Thursday, April 4, 2013

Intro

I recently started writing a blog about my life growing up and the struggles I had. It has been a great form of therapy for me but I have been finding it hard to write everyday about the tough stuff and find that there are other things I would love to also write about that are going on on a daily basis. So I decided to start this separate blog. I know another blog about being a mom, I am not going to sit here and say I am offering a new look or way or expertise on how to raise children and it will not always be about raising children. I am just here giving my view of the parenting I go through.
For example, the other day my 2 year old daughter was laying on top of her Cinderella doll making out with her. Some parents may react and think oh crap my child is making out with a same sex doll. Some parents may say what the hell is she watching that is giving her these ideas. My reaction was, it is interesting that she is picking up that passion from something she has seen on TV and she is so young. It made me re-evalute my relationship with my husband. We don't have this crazy passion for each other, not because we don't love each other but between the crazy hours we worked (back when I was working) and now having two very young children we are both tired and just go through the motions of the day. I decided to talk to my husband about it and we both thought we should be more affectionate towards each other because our children should see that growing up. They should learn how to love through seeing our love for each other. Neither my husband nor myself ever really saw that affection with our parent's relationships, which is probably why it was so easy to let our initial puppy love spark die out.
I have noticed in the past couple days that our daughter has been more lovey than usual.

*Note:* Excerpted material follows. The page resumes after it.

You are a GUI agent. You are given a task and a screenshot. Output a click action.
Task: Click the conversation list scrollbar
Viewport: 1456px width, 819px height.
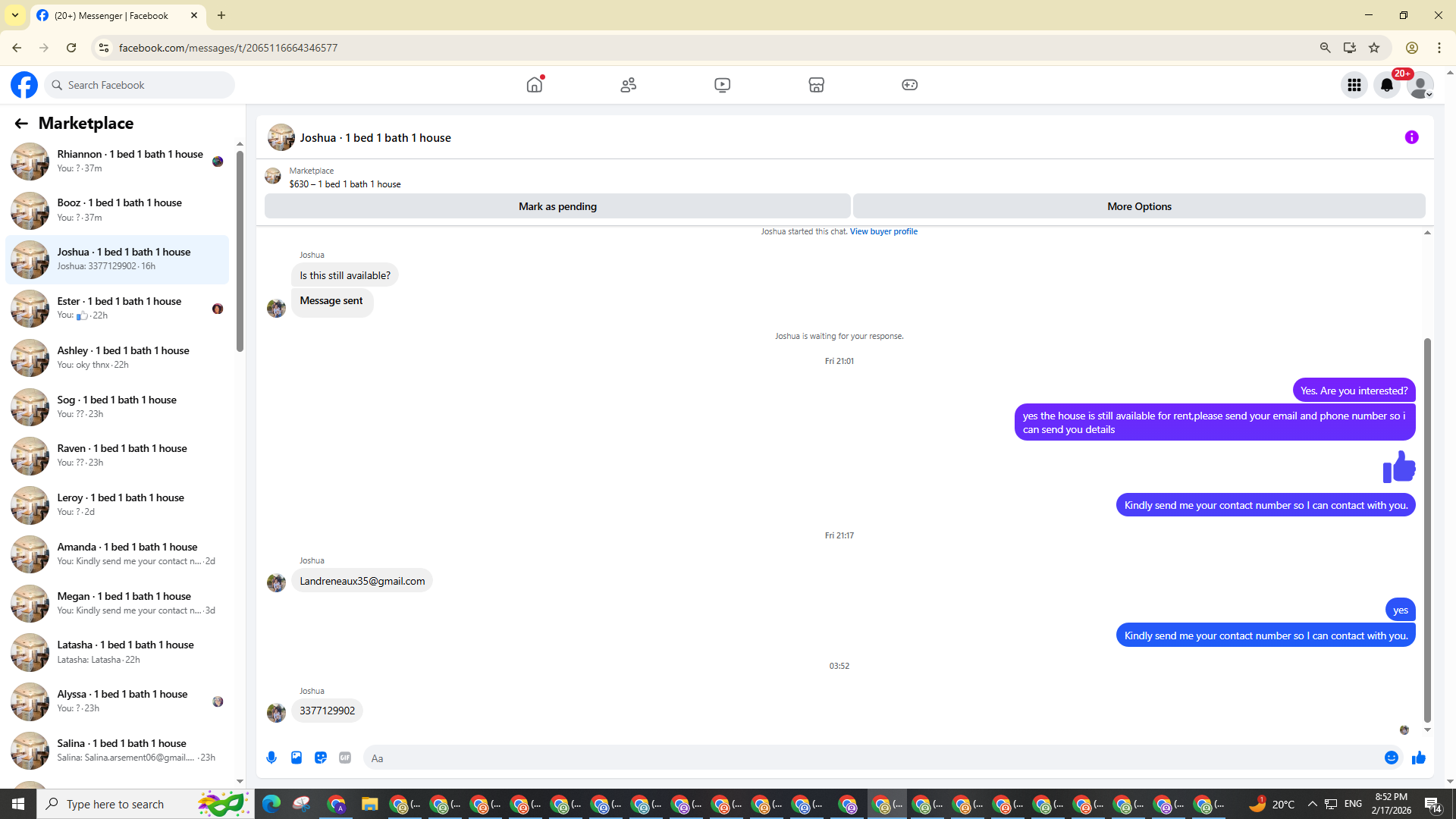240,250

She was always huggy and kissy but now she runs over and joins our hug and looks for our kisses. It is a great change and I wish we had started it earlier.
Just a little background, I am a mother of two, daughter who is 2 and son who is 6 months. I have a BA in psychology. I have worked with children for many years in jobs ranging from teaching, to childcare, to residential treatment centers, to being a family support worker with a national program for new parents. I have a very good understanding of child development and have quite a number of practical tricks up my sleeve when it comes to difficulties of being a parent. However I am new to being a parent so this is still all a learning experience for me. My husband and I got married in 2009 with only a couple friends present, our families still do not know we are married. He had no experience with children until our daughter was born. After I had my daughter I returned to work, which was not easy. Just before her first birthday we decided to move about 4 hours away to live with my mother and save money so we could someday buy a house of our own. Shortly after we moved I got pregnant with my son and I knew trying to get a job in my field would be difficult especially having to leave for maternity leave 8 months after starting. We decided me staying home till after our son arrived was best. My son came in October and we planned on me looking for work after the holidays were over. Then the Newtown shooting happened, I sat on my couch holding both kids all day crying. How could I put them in someone else's care now?!?! Not only that but trying to find a job where I would be making enough to cover their daycare and make more to save was impossible, non-profit pay sucks. Then we did our taxes... Definitely more beneficial for me to remain at home for now. I miss the work I did and helping people, I also miss the adult interaction but I love having this time with my kids. There are definitely some difficult days but the good 10 times over out weigh the bad.